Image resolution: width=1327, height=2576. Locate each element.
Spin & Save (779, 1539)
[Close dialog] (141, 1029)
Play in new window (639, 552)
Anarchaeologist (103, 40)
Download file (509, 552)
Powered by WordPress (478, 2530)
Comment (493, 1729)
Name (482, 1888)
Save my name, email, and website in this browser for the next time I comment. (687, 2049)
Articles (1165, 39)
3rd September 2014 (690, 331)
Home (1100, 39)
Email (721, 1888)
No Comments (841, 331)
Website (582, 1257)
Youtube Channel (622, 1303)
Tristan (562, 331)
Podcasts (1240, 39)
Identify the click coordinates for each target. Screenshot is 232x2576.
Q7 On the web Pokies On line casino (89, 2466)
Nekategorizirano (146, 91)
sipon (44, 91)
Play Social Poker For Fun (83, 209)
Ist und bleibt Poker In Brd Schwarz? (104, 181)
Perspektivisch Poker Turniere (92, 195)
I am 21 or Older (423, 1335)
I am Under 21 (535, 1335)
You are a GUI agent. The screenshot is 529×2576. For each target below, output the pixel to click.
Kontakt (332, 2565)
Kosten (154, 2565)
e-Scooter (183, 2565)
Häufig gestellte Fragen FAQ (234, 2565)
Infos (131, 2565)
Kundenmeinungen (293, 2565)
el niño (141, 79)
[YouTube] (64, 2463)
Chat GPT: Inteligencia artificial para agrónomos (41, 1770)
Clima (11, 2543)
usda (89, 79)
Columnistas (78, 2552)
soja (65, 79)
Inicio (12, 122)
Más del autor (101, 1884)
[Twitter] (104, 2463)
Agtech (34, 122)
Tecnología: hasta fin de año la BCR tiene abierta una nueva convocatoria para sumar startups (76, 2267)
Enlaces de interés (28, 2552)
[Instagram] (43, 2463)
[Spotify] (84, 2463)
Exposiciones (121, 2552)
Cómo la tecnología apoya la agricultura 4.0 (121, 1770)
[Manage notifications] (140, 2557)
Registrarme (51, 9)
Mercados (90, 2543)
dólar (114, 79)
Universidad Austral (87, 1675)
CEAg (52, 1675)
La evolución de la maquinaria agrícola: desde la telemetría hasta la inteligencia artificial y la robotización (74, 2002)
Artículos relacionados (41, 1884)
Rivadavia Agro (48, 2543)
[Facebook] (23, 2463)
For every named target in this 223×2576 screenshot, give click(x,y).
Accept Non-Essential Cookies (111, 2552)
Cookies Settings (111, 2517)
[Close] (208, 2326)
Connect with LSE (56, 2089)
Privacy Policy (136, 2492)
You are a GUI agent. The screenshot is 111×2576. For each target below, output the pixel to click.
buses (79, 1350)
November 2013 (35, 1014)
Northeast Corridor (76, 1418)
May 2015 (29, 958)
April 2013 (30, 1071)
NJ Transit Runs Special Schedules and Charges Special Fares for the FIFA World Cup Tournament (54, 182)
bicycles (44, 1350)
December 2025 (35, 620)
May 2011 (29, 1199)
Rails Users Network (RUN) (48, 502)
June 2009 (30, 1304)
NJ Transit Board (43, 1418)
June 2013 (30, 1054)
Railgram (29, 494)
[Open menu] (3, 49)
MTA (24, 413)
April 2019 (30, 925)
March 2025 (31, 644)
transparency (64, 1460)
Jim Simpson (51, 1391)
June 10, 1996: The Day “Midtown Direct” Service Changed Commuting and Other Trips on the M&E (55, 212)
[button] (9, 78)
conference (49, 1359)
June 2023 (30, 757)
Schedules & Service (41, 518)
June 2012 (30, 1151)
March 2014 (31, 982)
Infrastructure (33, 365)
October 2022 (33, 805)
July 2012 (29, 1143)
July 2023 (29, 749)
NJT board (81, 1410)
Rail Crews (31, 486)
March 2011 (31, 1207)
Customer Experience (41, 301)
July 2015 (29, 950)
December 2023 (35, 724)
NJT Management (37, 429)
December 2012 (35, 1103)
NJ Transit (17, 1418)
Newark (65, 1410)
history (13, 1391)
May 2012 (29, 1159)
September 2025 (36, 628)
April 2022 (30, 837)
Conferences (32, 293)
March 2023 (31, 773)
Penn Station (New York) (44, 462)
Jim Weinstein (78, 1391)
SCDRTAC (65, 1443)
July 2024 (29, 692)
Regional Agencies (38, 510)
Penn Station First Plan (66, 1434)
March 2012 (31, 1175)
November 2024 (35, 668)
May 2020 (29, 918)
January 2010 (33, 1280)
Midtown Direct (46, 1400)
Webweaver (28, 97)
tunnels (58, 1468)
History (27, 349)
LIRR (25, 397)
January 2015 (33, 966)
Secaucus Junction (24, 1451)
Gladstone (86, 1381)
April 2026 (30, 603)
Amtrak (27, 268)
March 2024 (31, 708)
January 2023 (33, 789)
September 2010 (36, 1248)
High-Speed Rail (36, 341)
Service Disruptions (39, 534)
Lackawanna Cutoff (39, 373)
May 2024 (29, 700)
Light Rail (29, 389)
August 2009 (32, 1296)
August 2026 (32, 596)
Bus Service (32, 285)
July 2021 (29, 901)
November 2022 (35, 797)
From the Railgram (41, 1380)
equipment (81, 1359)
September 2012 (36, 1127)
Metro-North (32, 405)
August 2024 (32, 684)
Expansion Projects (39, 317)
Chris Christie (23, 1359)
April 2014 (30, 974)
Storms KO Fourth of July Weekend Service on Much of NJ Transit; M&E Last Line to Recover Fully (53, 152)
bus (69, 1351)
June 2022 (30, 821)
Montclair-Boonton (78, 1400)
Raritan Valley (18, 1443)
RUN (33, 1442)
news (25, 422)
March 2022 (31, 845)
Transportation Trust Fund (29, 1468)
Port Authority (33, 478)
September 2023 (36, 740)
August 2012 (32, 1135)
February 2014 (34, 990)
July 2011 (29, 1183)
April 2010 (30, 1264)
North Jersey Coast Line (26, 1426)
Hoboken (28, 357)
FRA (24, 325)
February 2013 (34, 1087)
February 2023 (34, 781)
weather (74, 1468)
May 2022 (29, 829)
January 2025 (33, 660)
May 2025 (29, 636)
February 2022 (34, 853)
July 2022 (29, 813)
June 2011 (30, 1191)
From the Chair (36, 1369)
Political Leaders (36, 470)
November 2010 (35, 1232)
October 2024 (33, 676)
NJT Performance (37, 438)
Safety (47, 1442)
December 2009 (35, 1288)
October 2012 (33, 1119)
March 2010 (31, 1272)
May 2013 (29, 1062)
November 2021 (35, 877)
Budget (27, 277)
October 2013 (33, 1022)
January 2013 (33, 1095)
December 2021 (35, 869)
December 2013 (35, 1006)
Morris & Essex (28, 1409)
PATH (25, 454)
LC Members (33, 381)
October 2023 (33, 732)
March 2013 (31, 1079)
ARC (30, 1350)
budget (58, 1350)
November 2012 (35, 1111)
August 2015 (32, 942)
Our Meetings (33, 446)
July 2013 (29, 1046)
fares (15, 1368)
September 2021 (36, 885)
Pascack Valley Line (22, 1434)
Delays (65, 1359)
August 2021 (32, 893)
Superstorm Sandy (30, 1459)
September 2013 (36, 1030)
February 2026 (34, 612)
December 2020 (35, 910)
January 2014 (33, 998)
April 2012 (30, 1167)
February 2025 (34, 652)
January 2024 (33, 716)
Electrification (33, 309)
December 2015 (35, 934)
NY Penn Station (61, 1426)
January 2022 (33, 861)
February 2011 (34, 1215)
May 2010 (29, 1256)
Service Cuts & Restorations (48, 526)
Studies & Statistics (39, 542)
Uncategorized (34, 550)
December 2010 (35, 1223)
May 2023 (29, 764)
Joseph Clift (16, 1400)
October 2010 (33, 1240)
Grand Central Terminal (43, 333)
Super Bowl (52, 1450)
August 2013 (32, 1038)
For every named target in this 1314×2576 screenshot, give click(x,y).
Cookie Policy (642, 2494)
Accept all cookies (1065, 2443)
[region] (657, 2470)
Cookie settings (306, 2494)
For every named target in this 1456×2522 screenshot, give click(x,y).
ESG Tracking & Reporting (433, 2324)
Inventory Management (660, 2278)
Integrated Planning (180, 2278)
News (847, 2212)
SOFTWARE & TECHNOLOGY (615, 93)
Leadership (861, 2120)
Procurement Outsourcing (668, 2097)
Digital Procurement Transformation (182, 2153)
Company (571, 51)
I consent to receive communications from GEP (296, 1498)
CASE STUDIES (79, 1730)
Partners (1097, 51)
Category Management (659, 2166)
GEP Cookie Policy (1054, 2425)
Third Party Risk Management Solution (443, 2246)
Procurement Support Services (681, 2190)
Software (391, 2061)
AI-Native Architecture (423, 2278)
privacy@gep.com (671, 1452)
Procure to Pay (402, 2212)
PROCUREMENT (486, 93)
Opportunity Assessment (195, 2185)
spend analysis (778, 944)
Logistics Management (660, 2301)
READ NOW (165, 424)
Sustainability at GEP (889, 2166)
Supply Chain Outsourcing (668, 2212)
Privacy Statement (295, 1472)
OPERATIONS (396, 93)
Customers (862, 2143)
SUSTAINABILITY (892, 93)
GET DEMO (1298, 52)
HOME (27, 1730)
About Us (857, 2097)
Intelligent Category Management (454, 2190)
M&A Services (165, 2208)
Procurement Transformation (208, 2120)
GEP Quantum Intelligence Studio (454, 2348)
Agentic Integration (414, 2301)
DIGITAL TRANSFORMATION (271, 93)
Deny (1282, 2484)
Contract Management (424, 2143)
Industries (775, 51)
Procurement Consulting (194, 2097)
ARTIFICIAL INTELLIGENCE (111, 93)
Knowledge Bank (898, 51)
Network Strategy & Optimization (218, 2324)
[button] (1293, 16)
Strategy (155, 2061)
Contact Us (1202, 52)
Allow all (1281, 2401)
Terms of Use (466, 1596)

☆ ☆ ☆

Return, with no change at all, every line in the entries above from the line containing "CEAg (52, 1675)" through the line containing "May 2020 (29, 918)".

> [Response box]
CEAg (52, 1675)
La evolución de la maquinaria agrícola: desde la telemetría hasta la inteligencia artificial y la robotización (74, 2002)
Artículos relacionados (41, 1884)
Rivadavia Agro (48, 2543)
[Facebook] (23, 2463)
For every named target in this 223×2576 screenshot, give click(x,y).
Accept Non-Essential Cookies (111, 2552)
Cookies Settings (111, 2517)
[Close] (208, 2326)
Connect with LSE (56, 2089)
Privacy Policy (136, 2492)
You are a GUI agent. The screenshot is 111×2576. For each target below, output the pixel to click.
buses (79, 1350)
November 2013 (35, 1014)
Northeast Corridor (76, 1418)
May 2015 (29, 958)
April 2013 (30, 1071)
NJ Transit Runs Special Schedules and Charges Special Fares for the FIFA World Cup Tournament (54, 182)
bicycles (44, 1350)
December 2025 (35, 620)
May 2011 (29, 1199)
Rails Users Network (RUN) (48, 502)
June 2009 (30, 1304)
NJ Transit Board (43, 1418)
June 2013 (30, 1054)
Railgram (29, 494)
[Open menu] (3, 49)
MTA (24, 413)
April 2019 (30, 925)
March 2025 (31, 644)
transparency (64, 1460)
Jim Simpson (51, 1391)
June 10, 1996: The Day “Midtown Direct” Service Changed Commuting and Other Trips on the M&E (55, 212)
[button] (9, 78)
conference (49, 1359)
June 2023 (30, 757)
Schedules & Service (41, 518)
June 2012 (30, 1151)
March 2014 (31, 982)
Infrastructure (33, 365)
October 2022 (33, 805)
July 2012 (29, 1143)
July 2023 (29, 749)
NJT board (81, 1410)
Rail Crews (31, 486)
March 2011 (31, 1207)
Customer Experience (41, 301)
July 2015 (29, 950)
December 2023 (35, 724)
NJT Management (37, 429)
December 2012 (35, 1103)
NJ Transit (17, 1418)
Newark (65, 1410)
history (13, 1391)
May 2012 (29, 1159)
September 2025 (36, 628)
April 2022 (30, 837)
Conferences (32, 293)
March 2023 (31, 773)
Penn Station (New York) (44, 462)
Jim Weinstein (78, 1391)
SCDRTAC (65, 1443)
July 2024 (29, 692)
Regional Agencies (38, 510)
Penn Station First Plan (66, 1434)
March 2012 (31, 1175)
November 2024 (35, 668)
May 2020 (29, 918)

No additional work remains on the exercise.